A Local Approach to Preventing, Monitoring and Treating Malaria
To help Guinea achieve its national goal of reducing malaria by 75%, StopPalu+ partnered with local health providers and governments to provide training, tools, and support. The project trained community health workers on home visits, community case management (diagnosis, treatment, and referral of severe cases), and correct use of bed nets. It also helped local governments conduct seasonal chemoprevention and bed net distribution campaigns.
With training from the project, health providers improved case management and treatment and integrated counseling on bed nets and preventive malaria treatments during pregnancy into healthcare visits. Training and support have also helped labs improve their detection and monitoring of malaria infections.

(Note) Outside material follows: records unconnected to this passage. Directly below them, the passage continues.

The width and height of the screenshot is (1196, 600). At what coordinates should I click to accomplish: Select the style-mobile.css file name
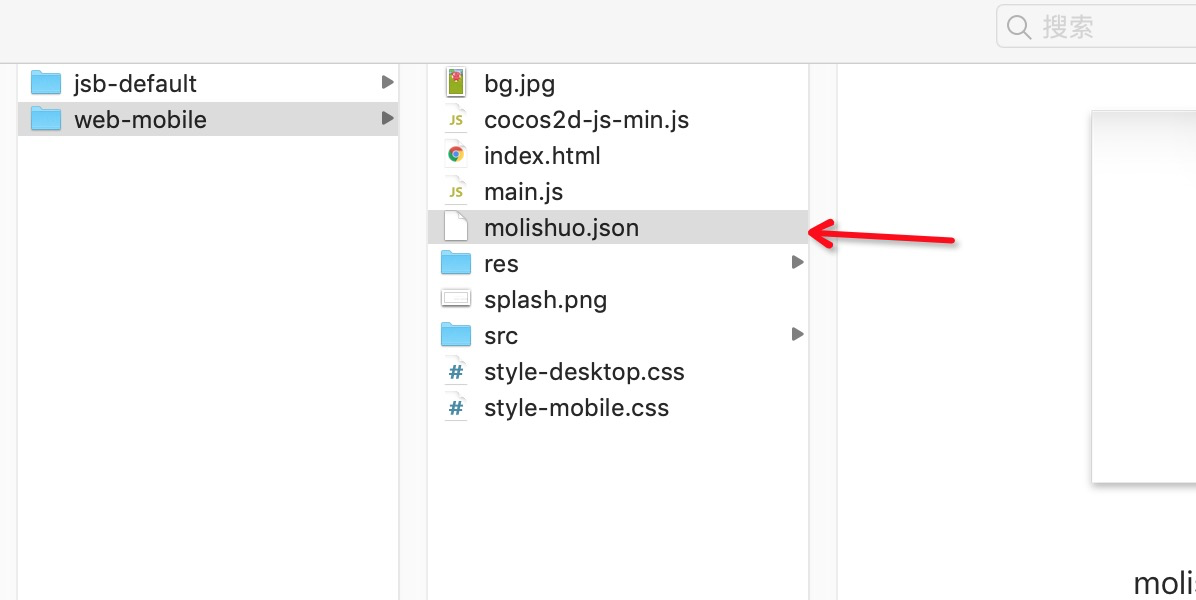tap(576, 408)
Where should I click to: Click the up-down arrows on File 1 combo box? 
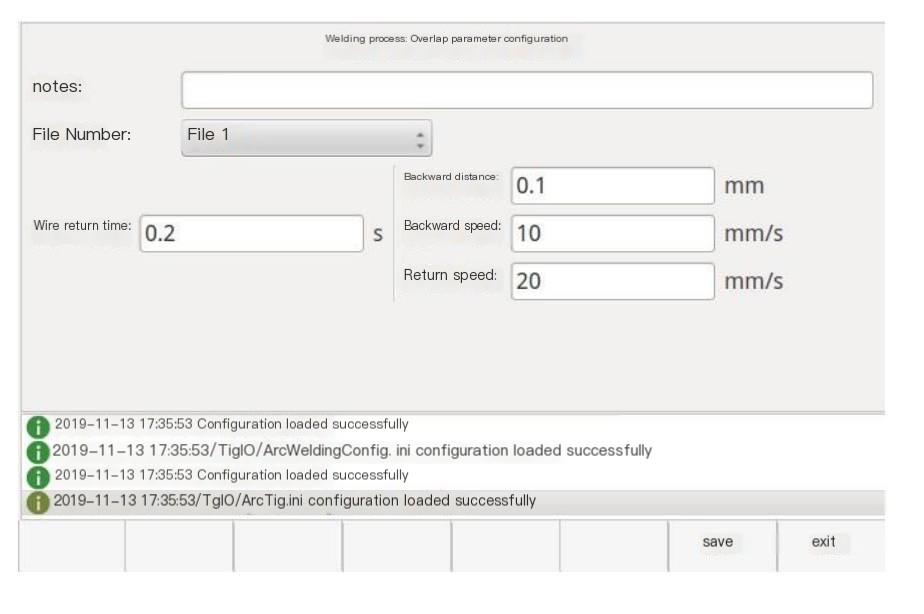(420, 137)
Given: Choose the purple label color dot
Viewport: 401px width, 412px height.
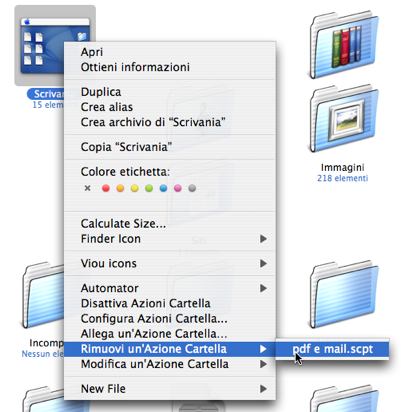Looking at the screenshot, I should [x=178, y=188].

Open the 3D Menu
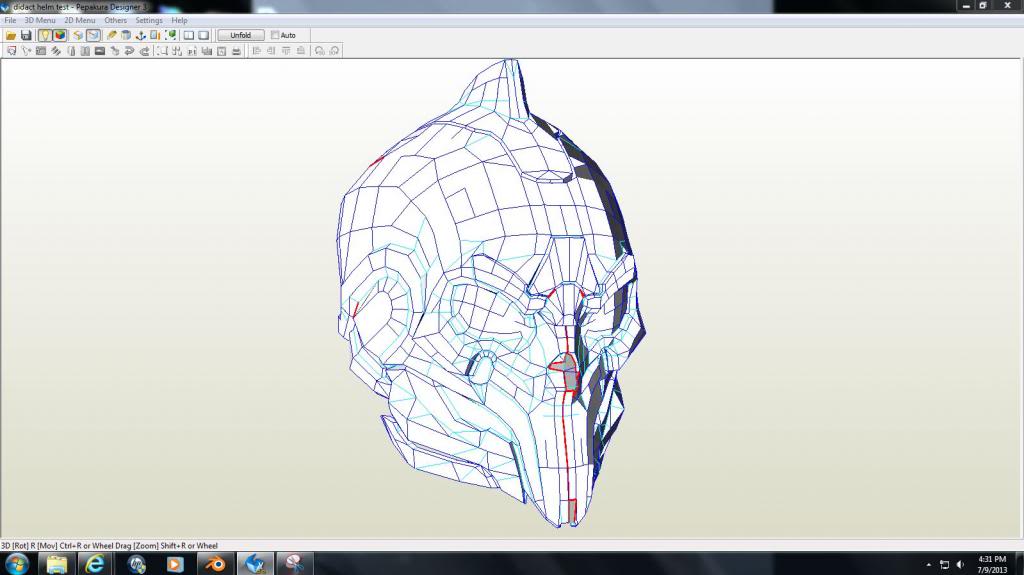[x=40, y=20]
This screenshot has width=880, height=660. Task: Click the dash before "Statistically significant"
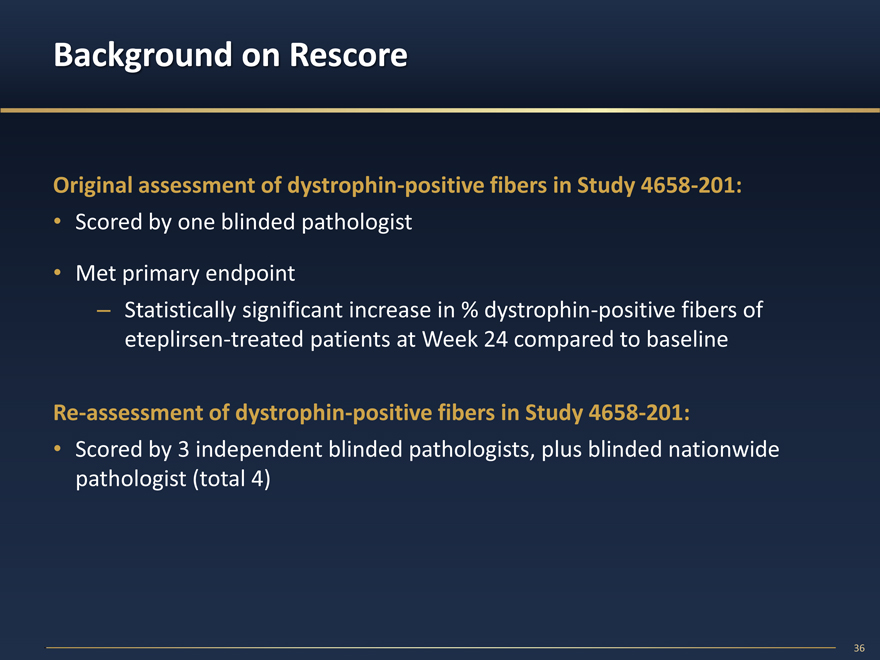coord(105,310)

As a result, since 2018 local governments and health providers in the PMI zone have:
- Delivered 6 million bed nets to communities
- Correctly diagnosed and treated malaria in nearly 2 million people
- Given 3.7 million doses of preventive medicine to protect 300,000+ young children each year
- Protected more than 500,000 pregnant women from malaria
StopPalu+ complemented this support with creative, multi-channel social and behavior change communication (SBCC) activities that leveraged the influence and authority of community and religious leaders to spread awareness of malaria prevention and encouraged people to seek early treatment when infected.
Examples include:
- Engaged 1,000 religious leaders to regularly spread messages about the importance and proper use of bed nets.
- Featured local community and religious leaders – both women and men – in radio and television broadcasts about malaria.
- Engaged two well-known comedians in the country to produce radio and TV broadcasts on the importance of proper bed net use within the COVID-19 context.
- Organized more than 2,300 community dialogues and advocacy meetings on malaria and other health issues, such as COVID-19.